Task item:
Across the data, every line with the word "agent" counts once; state the total alone.

Dataset entries:
--------------------------------
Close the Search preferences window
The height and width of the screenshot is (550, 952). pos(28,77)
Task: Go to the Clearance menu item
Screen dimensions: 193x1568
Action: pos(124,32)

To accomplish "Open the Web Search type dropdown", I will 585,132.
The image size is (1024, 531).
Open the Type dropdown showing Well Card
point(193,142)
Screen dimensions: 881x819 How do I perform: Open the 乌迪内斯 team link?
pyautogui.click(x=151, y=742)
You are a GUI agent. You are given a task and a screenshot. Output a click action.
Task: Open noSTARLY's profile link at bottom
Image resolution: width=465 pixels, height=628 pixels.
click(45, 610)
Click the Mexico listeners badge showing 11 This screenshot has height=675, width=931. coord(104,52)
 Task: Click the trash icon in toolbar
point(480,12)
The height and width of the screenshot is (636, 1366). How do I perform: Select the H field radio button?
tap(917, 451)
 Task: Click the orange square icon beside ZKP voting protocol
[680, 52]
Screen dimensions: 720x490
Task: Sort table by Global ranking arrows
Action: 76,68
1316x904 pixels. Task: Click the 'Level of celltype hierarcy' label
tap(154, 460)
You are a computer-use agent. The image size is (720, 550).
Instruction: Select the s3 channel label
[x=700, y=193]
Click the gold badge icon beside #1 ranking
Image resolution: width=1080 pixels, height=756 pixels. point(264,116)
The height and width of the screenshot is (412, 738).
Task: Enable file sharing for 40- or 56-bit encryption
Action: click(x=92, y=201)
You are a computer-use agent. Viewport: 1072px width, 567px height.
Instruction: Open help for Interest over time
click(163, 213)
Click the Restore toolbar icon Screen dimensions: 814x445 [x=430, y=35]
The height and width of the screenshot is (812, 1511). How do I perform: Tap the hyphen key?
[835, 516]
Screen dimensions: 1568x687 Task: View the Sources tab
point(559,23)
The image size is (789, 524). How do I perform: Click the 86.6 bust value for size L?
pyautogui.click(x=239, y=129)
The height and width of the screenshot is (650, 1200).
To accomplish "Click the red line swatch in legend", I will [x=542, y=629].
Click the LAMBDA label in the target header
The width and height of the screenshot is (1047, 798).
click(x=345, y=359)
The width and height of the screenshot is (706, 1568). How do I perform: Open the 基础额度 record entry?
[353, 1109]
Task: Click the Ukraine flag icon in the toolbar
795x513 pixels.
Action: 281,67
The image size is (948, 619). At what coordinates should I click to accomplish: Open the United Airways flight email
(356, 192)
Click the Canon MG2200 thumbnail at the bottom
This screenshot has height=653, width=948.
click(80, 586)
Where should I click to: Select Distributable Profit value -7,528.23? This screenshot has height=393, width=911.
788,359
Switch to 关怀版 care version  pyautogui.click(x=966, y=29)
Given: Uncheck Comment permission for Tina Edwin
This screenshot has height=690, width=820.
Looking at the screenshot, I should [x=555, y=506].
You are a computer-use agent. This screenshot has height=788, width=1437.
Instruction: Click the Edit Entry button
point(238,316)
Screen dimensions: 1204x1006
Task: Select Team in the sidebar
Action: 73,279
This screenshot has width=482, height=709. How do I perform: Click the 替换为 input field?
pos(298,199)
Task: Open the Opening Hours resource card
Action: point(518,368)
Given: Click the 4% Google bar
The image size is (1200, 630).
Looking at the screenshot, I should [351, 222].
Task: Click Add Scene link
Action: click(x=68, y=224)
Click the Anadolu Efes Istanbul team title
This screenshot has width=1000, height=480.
--------------------------------
The answer:
4